__Selected excerpt__
+ + +

County debates adding EMA position | Local News
CLINTON — Clinton County’s Emergency Management Agency Board voted Wednesday to hire a replacement operations officer as soon as funding is available.
The board voted 7-2 to proceed with the hiring. Clinton County Board of Supervisors Chairman Dan Srp and Clinton County Sheriff Rick Lincoln voted against the motion.
Based on the current funding equation, the Board of Supervisors would need to make funds available for any of the hiring options, said Srp.
“There are other funding equations available for EMA to consider besides solely going to the supervisors,“ Srp said. “And I intend to present those options as well if there’s a strong feeling that they want to move a request like this forward. I intend to remind them that within the code there are provisions for the municipalities themselves and other equations for contributions towards these expenses.”
Chance Kness, Clinton County Emergency Management Agency coordinator, said the request is for a temporary increase in staffing until the operations officer retires. At that point, EMA would go back to three full time positions.

+ + +

__Provided material__
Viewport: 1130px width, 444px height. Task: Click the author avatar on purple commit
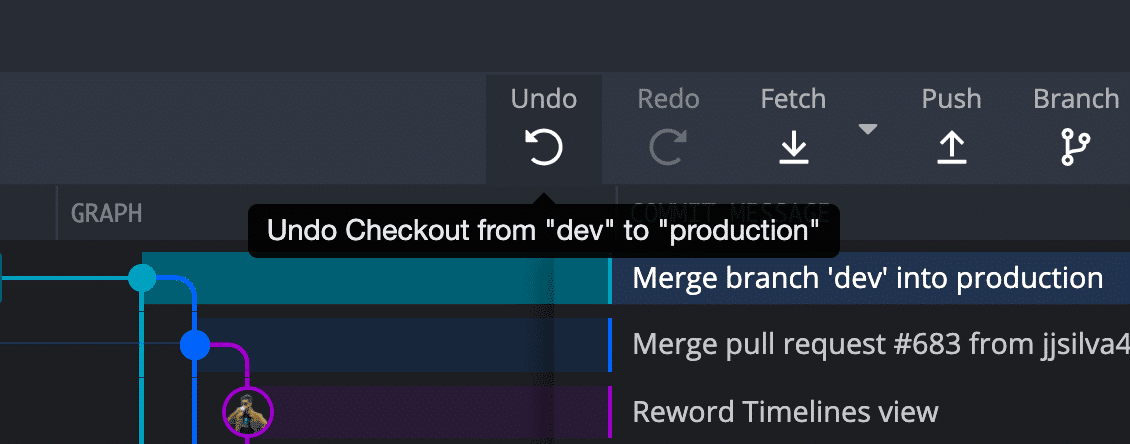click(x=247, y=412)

+ + +

__Work to be completed__
Please reproduce the stretch of the county EMA news article from "The board voted" through "options, said Srp." word for word.

__Written solution__
The board voted 7-2 to proceed with the hiring. Clinton County Board of Supervisors Chairman Dan Srp and Clinton County Sheriff Rick Lincoln voted against the motion.
Based on the current funding equation, the Board of Supervisors would need to make funds available for any of the hiring options, said Srp.